Veamos diversos ejemplos.
Empezaremos por el
partido gobernante. Ana Pastor, presidenta del Parlamento, se aleja de ese
hábito antidemocrático; raramente acude a la estafa y sus manifestaciones atesoran
virtud, decencia. Sin que sirva de precedente -y casi seguro a su pesar- dijo
con ocasión del anuncio de ETA sobre el desarme: “El PP está donde ha estado
siempre, con el apoyo a las víctimas”. Doña Ana olvidaba malquerencias importantes
como las de Francisco José Alcaraz u Ortega Lara a quienes, espero, no tache de
inestables o antojadizos. Rajoy, acostumbrado a destrezas poco sublimes, a fuer
de astutas, advirtió a ETA que aplicará la ley. Aparte de tan pomposa obviedad,
rehusó especificar si lo hará igual, peor o mejor, que en Cataluña donde los
políticos que apuntalan el ejecutivo, con algún munícipe espontáneo, toman al
Constitucional (convertido en Tribunal de ida y vuelta) por el pito del sereno.
Convivimos con estafas sibilinas, tácitas, cual conversaciones oscuras,
insondables, o expresas con suficiente ambigüedad para alterar de forma
precipitada el patrimonio democrático.

__Información proporcionada__.

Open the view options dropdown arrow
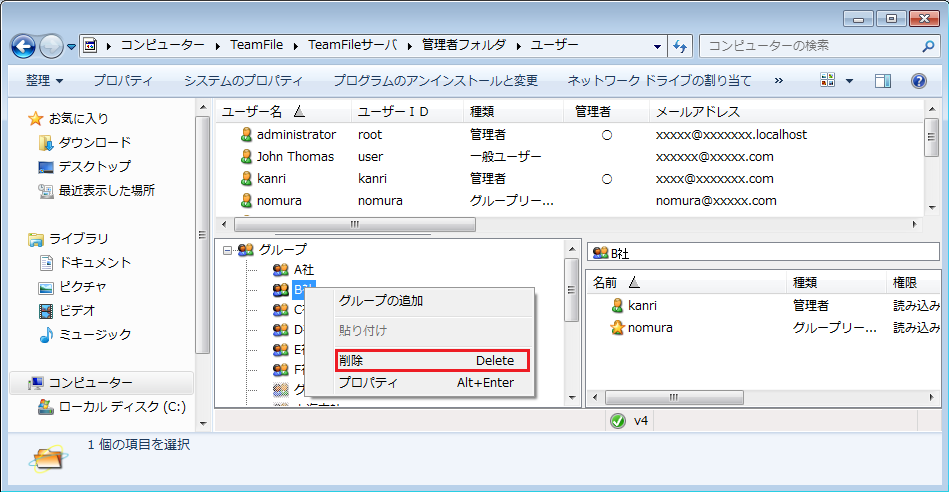 (850, 81)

__Ejercicio escrito__.
Transcribe, por favor, el texto para leer que aparece antes del material, completo y sin cambiar nada.

__Respuesta a continuación__.
Veamos diversos ejemplos.
Empezaremos por el
partido gobernante. Ana Pastor, presidenta del Parlamento, se aleja de ese
hábito antidemocrático; raramente acude a la estafa y sus manifestaciones atesoran
virtud, decencia. Sin que sirva de precedente -y casi seguro a su pesar- dijo
con ocasión del anuncio de ETA sobre el desarme: “El PP está donde ha estado
siempre, con el apoyo a las víctimas”. Doña Ana olvidaba malquerencias importantes
como las de Francisco José Alcaraz u Ortega Lara a quienes, espero, no tache de
inestables o antojadizos. Rajoy, acostumbrado a destrezas poco sublimes, a fuer
de astutas, advirtió a ETA que aplicará la ley. Aparte de tan pomposa obviedad,
rehusó especificar si lo hará igual, peor o mejor, que en Cataluña donde los
políticos que apuntalan el ejecutivo, con algún munícipe espontáneo, toman al
Constitucional (convertido en Tribunal de ida y vuelta) por el pito del sereno.
Convivimos con estafas sibilinas, tácitas, cual conversaciones oscuras,
insondables, o expresas con suficiente ambigüedad para alterar de forma
precipitada el patrimonio democrático.